Problem to solve = Every line between the one containing "Click the EnableCustomConfig annotation icon" and the last line of the data, both included, is to be set down exactly, and pictures are to be omitted.

Stored items:
····················

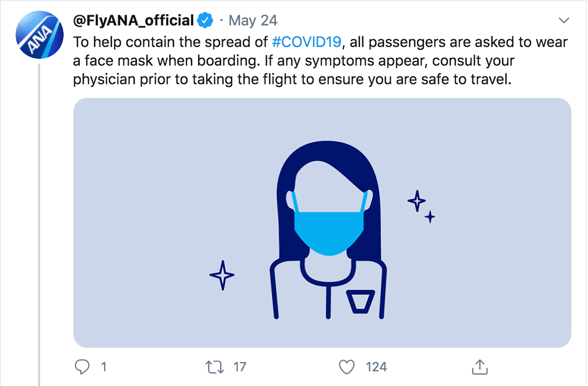Viewport: 588px width, 386px height.
Task: Open the #COVID19 hashtag link
Action: (306, 42)
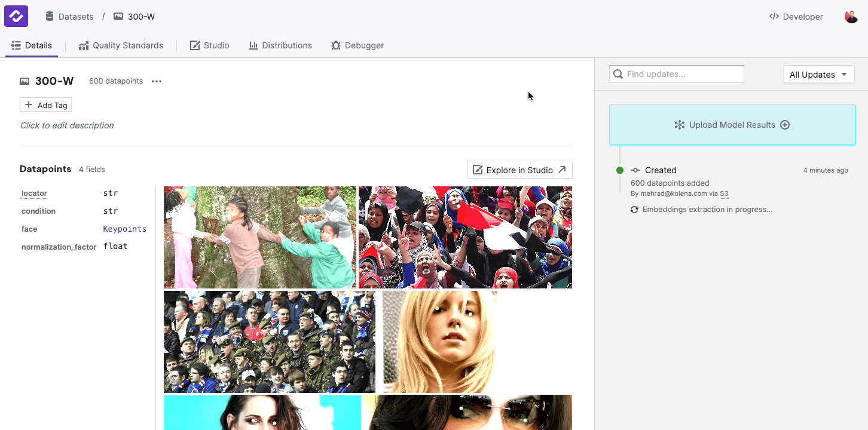Click the plus icon on Upload Model Results
This screenshot has width=868, height=430.
[x=784, y=125]
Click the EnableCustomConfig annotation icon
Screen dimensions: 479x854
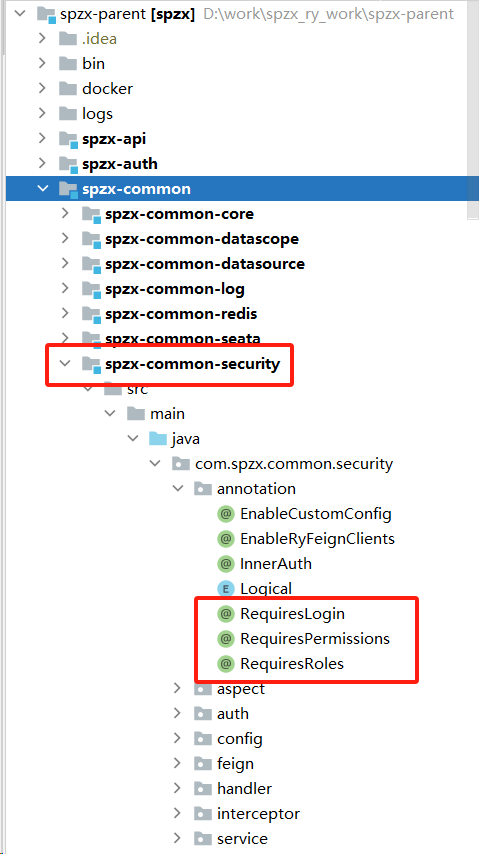[x=225, y=514]
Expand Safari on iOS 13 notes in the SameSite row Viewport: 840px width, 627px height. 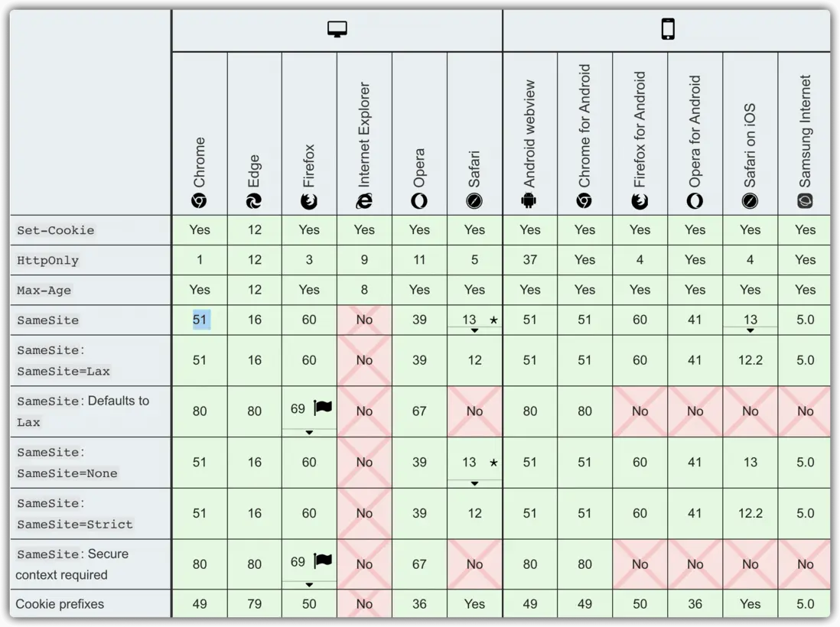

····················

Reply to the task =
Click the EnableCustomConfig annotation icon
Screen dimensions: 479x854
[x=225, y=514]
Expand Safari on iOS 13 notes in the SameSite row Viewport: 840px width, 627px height. 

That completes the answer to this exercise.